More Flexible PAC-Bayesian Meta-Learning by Learning Learning Algorithms
Hossein Zakerinia, Amin Behjati, Christoph H. Lampert
TL;DR
The paper extends PAC-Bayesian theory to meta-learning by modeling knowledge transfer as learning learning algorithms, not just priors. It introduces two generalization bounds that apply to a broad set of learning algorithms, including hypernetworks, representations, and optimization-based methods, by employing a meta-posterior over algorithms and hyper-posteriors over priors. The bounds separate task-level generalization from within-task generalization and accommodate algorithm-specific hyper-priors, enabling flexible, environment-adaptive transfers. Empirical studies show the new bounds yield tighter estimates and that decoupling initialization from regularization can improve performance on low-data meta-learning tasks. Overall, the framework promises broader applicability and potential improvements for practical meta-learning across diverse mechanisms.
Abstract
We introduce a new framework for studying meta-learning methods using PAC-Bayesian theory.

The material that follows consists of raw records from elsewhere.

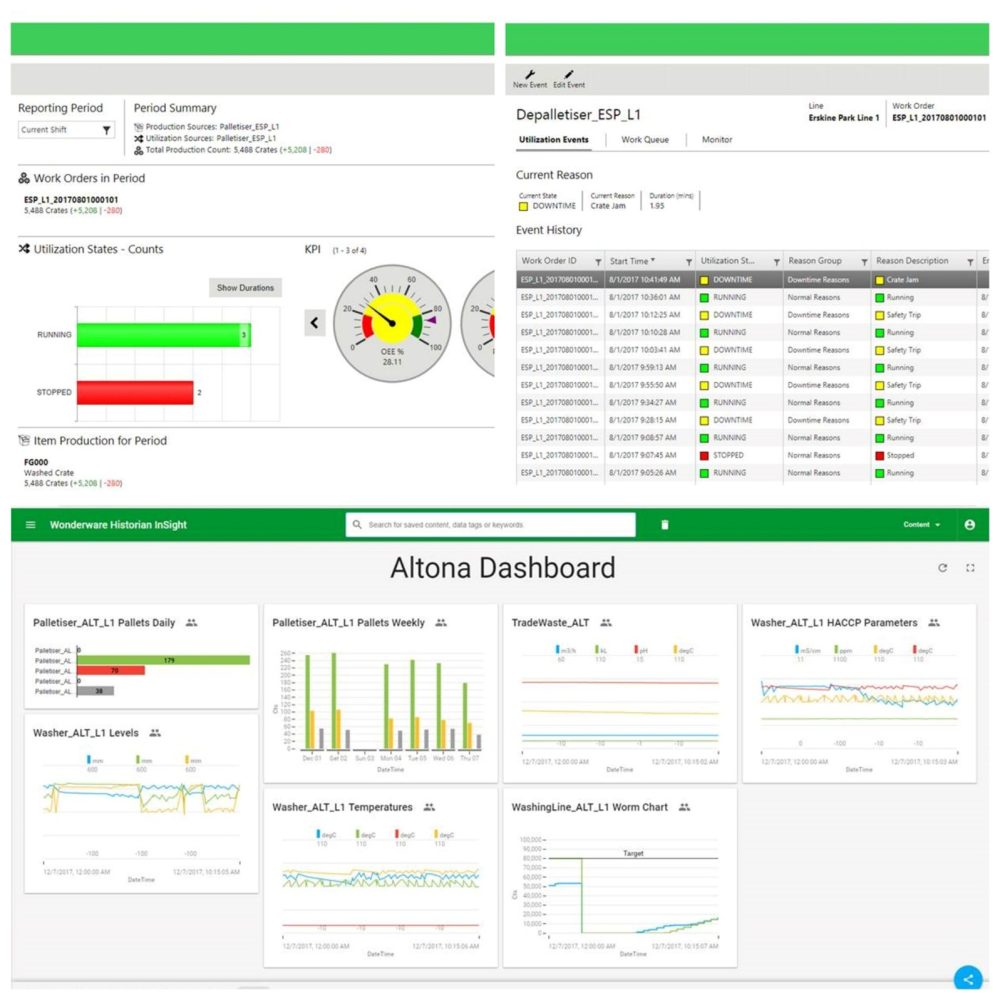Image resolution: width=1000 pixels, height=1000 pixels.
Task: Go to previous KPI gauge
Action: [x=314, y=323]
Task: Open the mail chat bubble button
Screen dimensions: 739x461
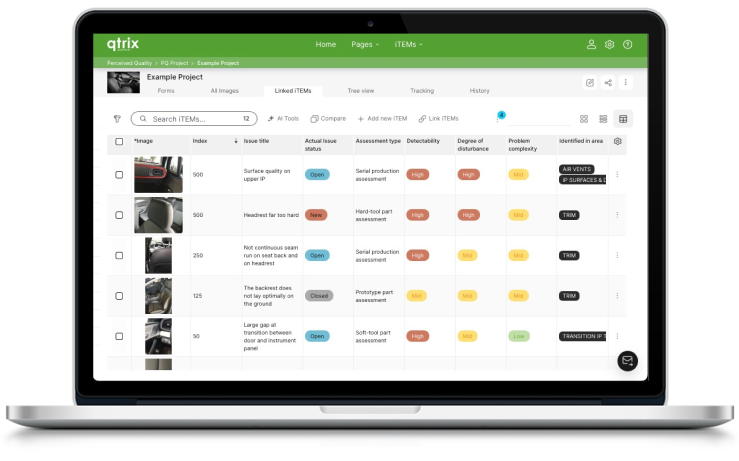Action: tap(627, 361)
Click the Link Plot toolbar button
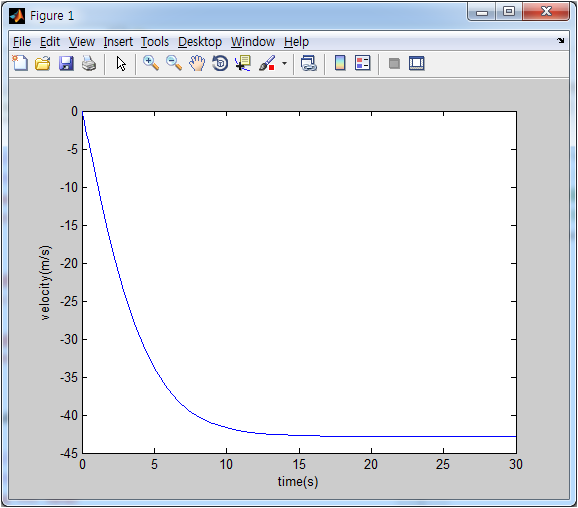Image resolution: width=578 pixels, height=508 pixels. (309, 63)
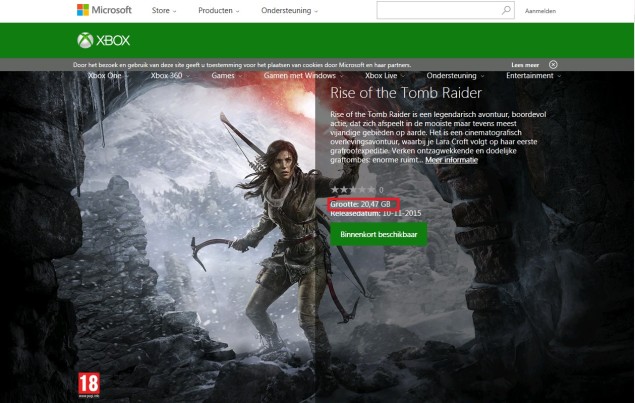Viewport: 635px width, 403px height.
Task: Open the Xbox 360 menu
Action: click(x=168, y=76)
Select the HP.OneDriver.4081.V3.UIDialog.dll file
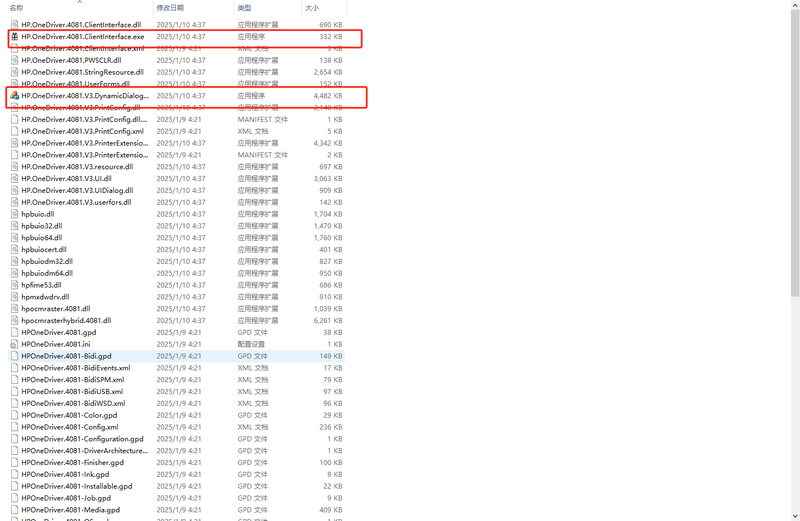Screen dimensions: 800x521 (77, 190)
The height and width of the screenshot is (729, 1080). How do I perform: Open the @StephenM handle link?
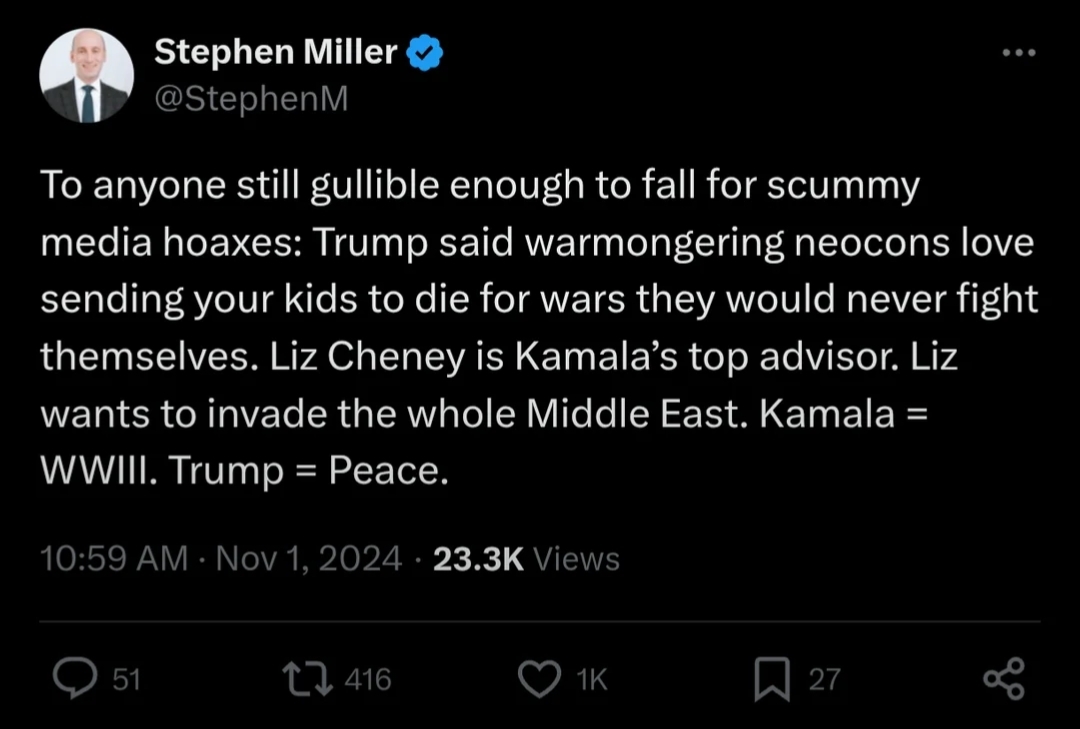click(250, 97)
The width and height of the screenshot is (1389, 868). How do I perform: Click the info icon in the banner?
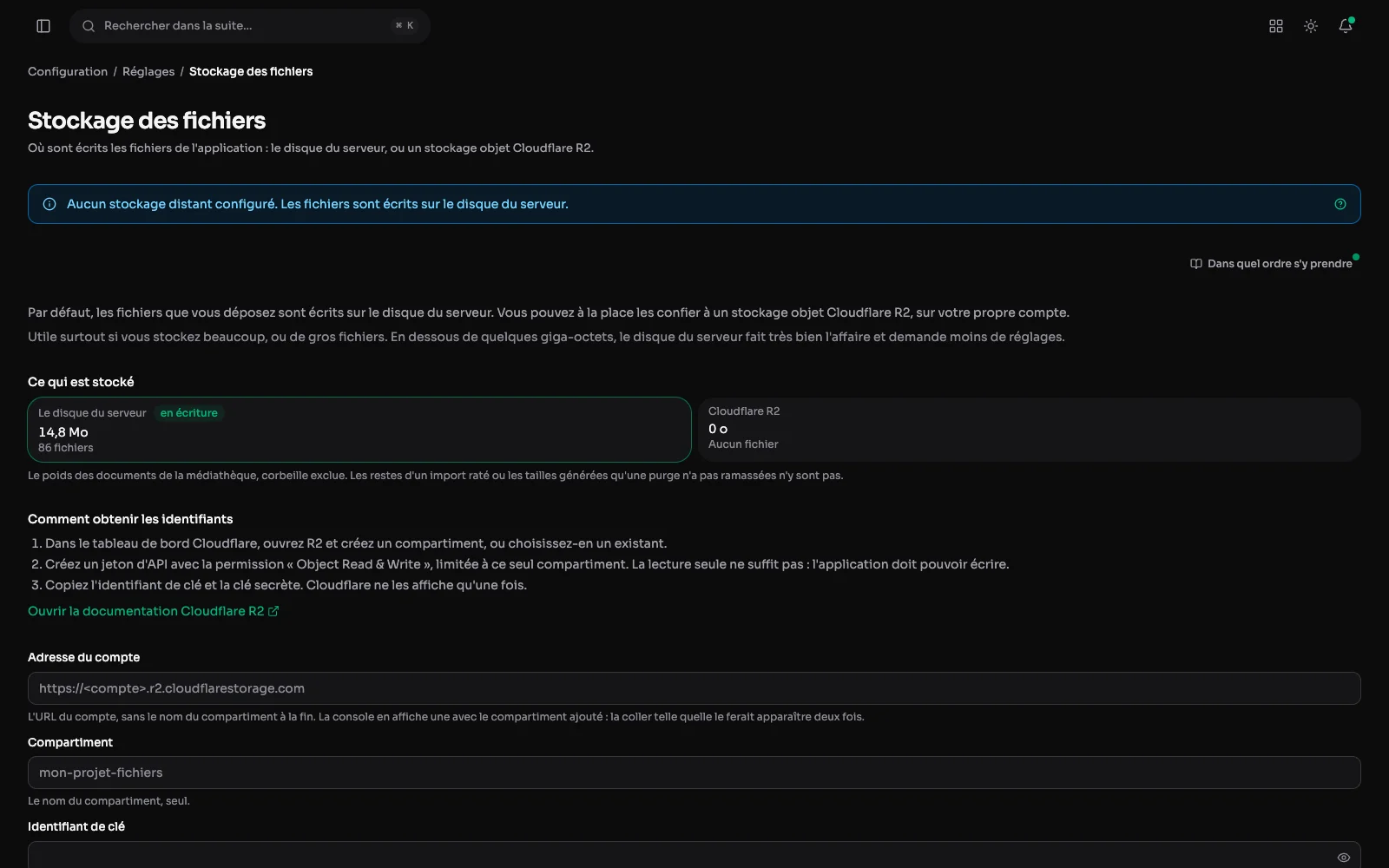(x=49, y=204)
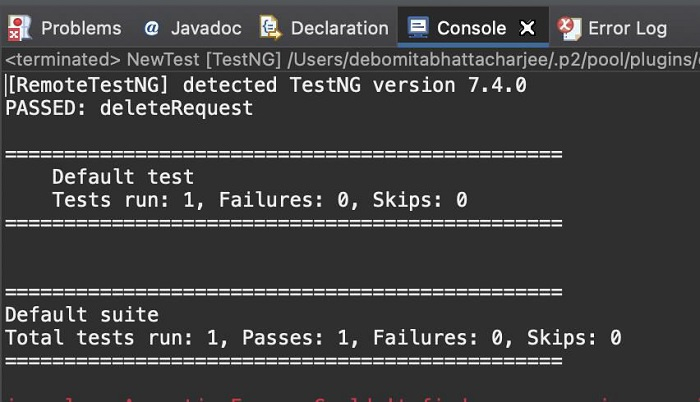Select the Console tab label
The image size is (700, 402).
(471, 28)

Its main advantage over previous work is that it allows for more flexibility in how the transfer of knowledge between tasks is realized. For previous approaches, this could only happen indirectly, by means of learning prior distributions over models. In contrast, the new generalization bounds that we prove express the process of meta-learning much more directly as learning the learning algorithm that should be used for future tasks. The flexibility of our framework makes it suitable to analyze a wide range of meta-learning mechanisms and even design new mechanisms. Other than our theoretical contributions we also show empirically that our framework improves the prediction quality in practical meta-learning mechanisms.